## Text excerpt
____

-
Notifications
You must be signed in to change notification settings - Fork 447
Description
Currently, the hash field set in schemas/hash.yml defines fields for common hashes (MD5, SHA1, etc.) but does not explicitly advise on the format of the hex-encoded hash values themselves. While the examples provided in the schema are lowercase, there is no normative text suggesting that users should normalize these values.
This ambiguity allows users to populate these fields with uppercase, lowercase, or mixed-case letters. If the underlying storage or query engine is case-sensitive (e.g. Elasticsearch keyword fields 😉 ), then the user might not match the threat indicator.
Proposal
Update the description in schemas/hash.yml to explicitly recommend that hash values be normalized to lowercase.
Current Description:
The hash fields represent different bitwise hash algorithms and their values.

____

## Given information

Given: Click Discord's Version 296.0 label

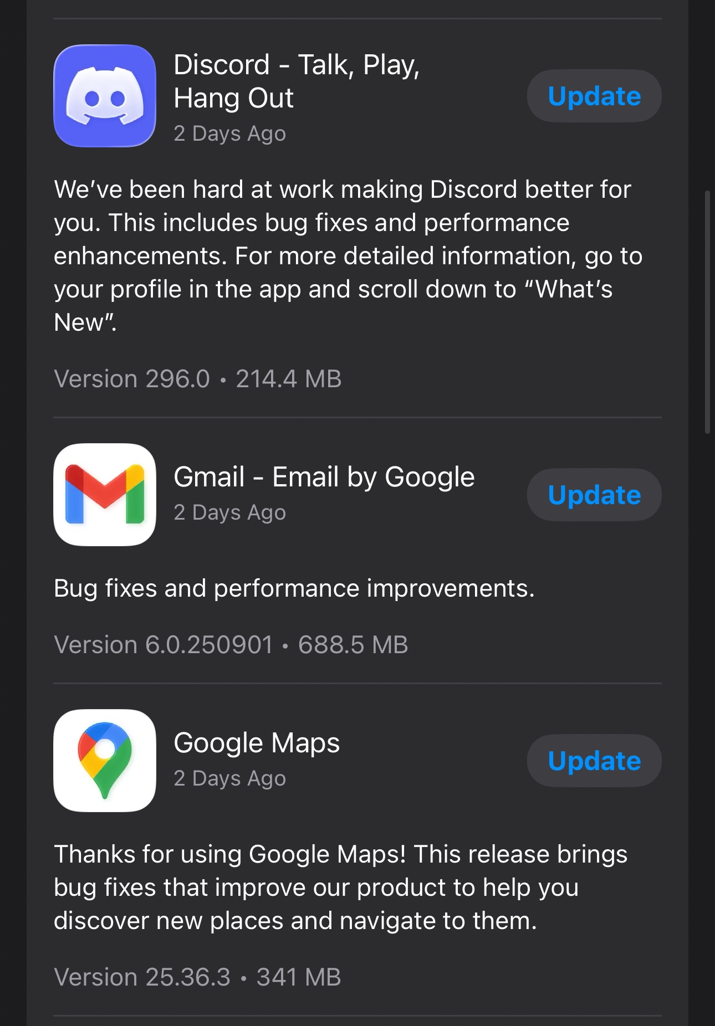Looking at the screenshot, I should tap(132, 379).
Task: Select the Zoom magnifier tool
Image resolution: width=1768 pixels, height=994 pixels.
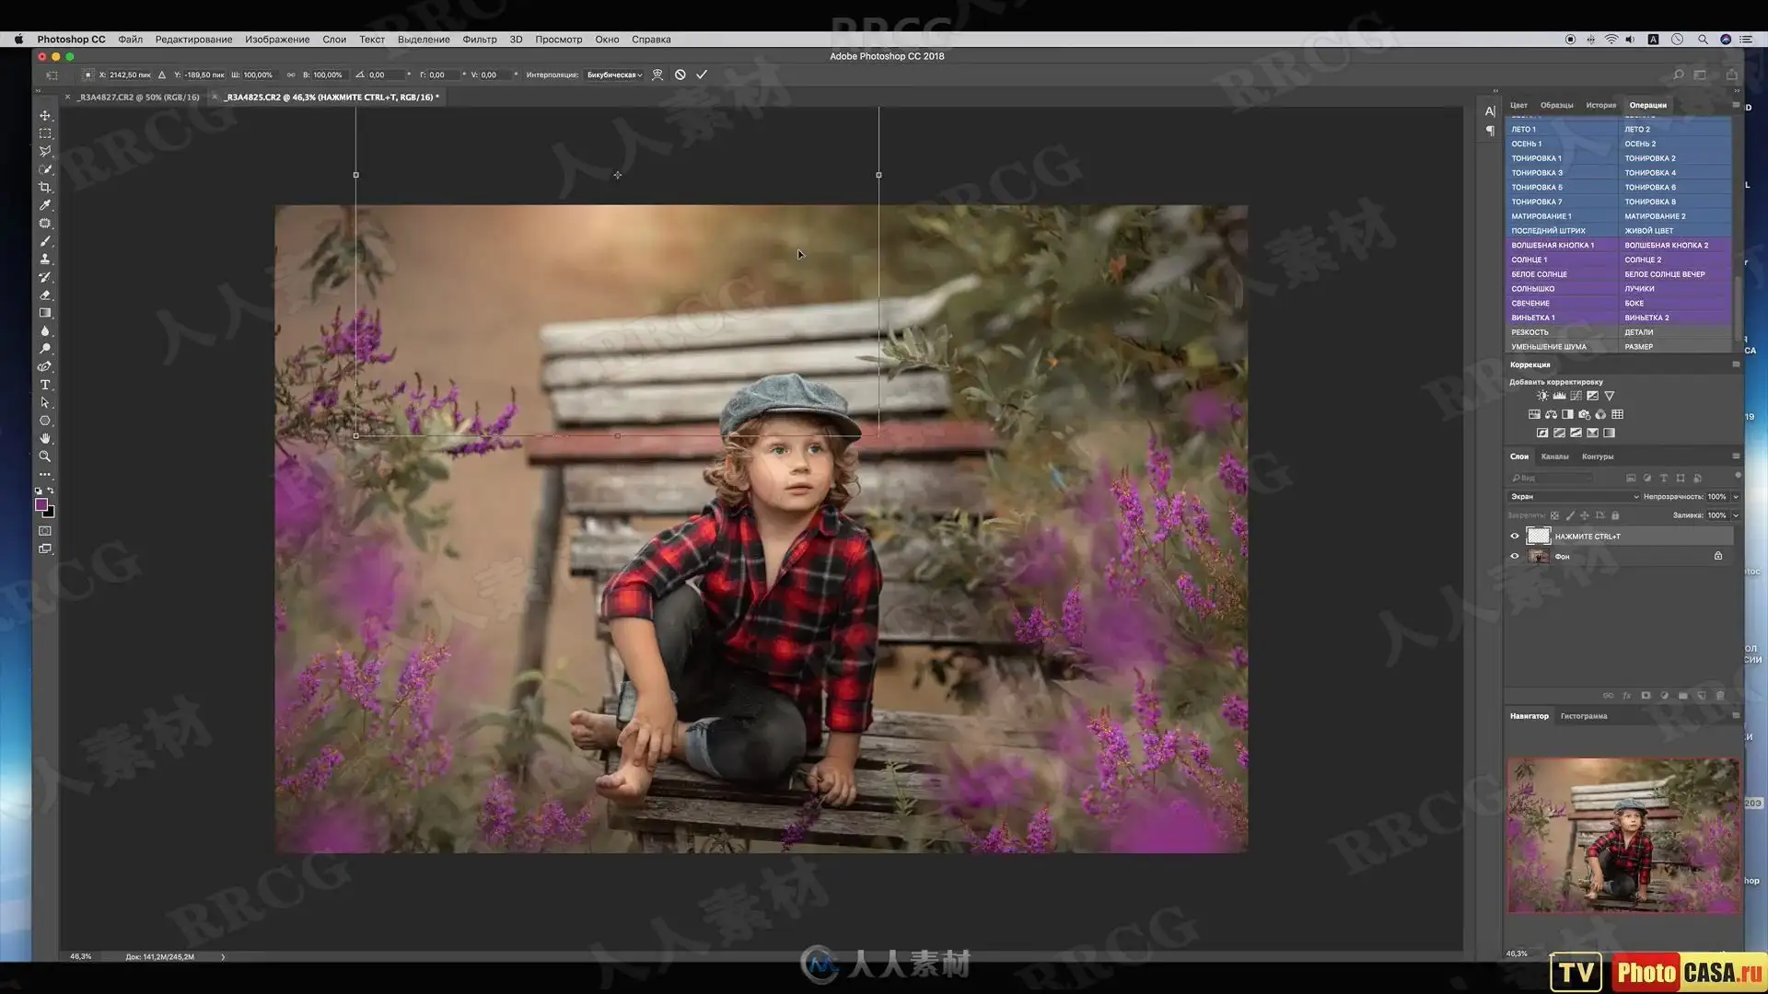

____

## What needs to be done
According to the hash-field proposal, why should the description in schemas/hash.yml recommend normalizing hash values to lowercase? Answer in one to three sentences.

## Task output
Nothing in the schema currently tells users how to format hex-encoded hash values, so they may enter them in uppercase, lowercase, or mixed case. If the storage or query engine is case-sensitive, as Elasticsearch keyword fields are, a value in a different case might not match the threat indicator.